The thrill of rain and checking gauges or looking for dam release levels to pick places to paddle- It’s all part of a bigger story with relationships with our kayaking friends, with ourselves, with the water and natural places that it takes us. It’s all part of being in the kayaking community where we have shared experiences. My experience as part of this community has spanned two decades now, with a long gap and a catastrophic injury that brought me back in a different capacity.


For me in the years right before my injury I had drifted away from kayaking. I was part of the mountain biking community and sometimes enduro and DH racing communities. I got injured mountain biking and became a T12 paraplegic in August 2020. A crash on a familiar line taking me down this unexpected path in my life requiring courage, determination, and redefining myself while still in many ways being the same person. I felt thrust into the spotlight with everyone’s eyes on me- friends, family, strangers while I learned to live again in a body that no longer worked as it used to.

paddling the river
I kayaked a lot for about 10 years before my injury paddling mostly class IV-V creeks. 7 months after my injury I got back in a boat. Kayaking became a big part of my recovery, a sport I loved before I became so dang consumed with mountain biking. Part of my physical recovery in strengthening and engagement of what I can in my legs, but my mental recovery too with building confidence and the connections to nature and people. My way of defining myself, relationships, and life was challenged as I was so suddenly removed from my prior athletic abilities.

kayaking the river
When I got back in a whitewater boat, I struggled to relearn balance and boat control with poor hip strength and get the right boat and outfitting. I kept trying, working hard on my balance with surfing and side surfing, and on my roll. These new efforts are harder in many ways than anything I had ever done before. I now paddle class I-III and surf a lot of small waves with goals to do more, but those goals are loose and flexible.
My inward and external focus and validation have become different, but the focus and clarity that come with being in the moment doing a sport is unchanged and relationships are stronger. Kayaking at a certain level before always required an amount of trust in your parters which is a really cool thing about the sport. It’s even more so for me now. I get carried to put ins, at take outs, and on portages; my roll is weak and I have to think about how a rescue will go, if needed.

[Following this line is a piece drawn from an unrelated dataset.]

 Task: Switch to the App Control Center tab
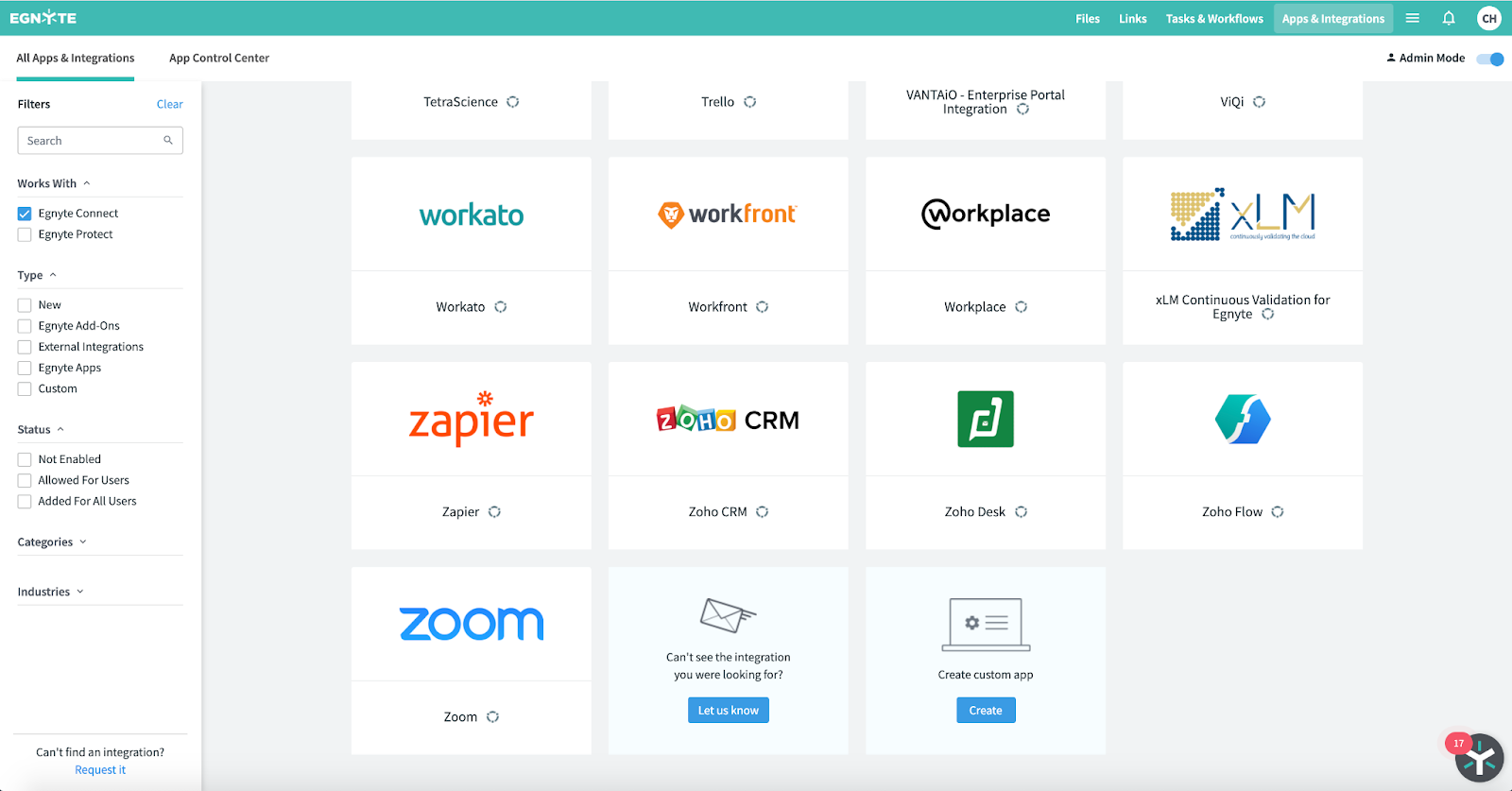219,58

Relearning a New Pace and Place with the Best Community
Kayaking has always taken me into rad, remote, otherwise inaccessible places, but now with my new limitations- I value more the places the rivers take me. Watching the wildlife and feeling and seeing the flow of the water and being in these places is a gift.

Relearning a New Pace and Place with the Best Community
Despite my now broken body, I still have a lot to give to give physically and mentally to continue to progress and have fun on the river. But this body is only a vessel for my soul. The rivers feed my soul just like the connections they establish and being part of a community.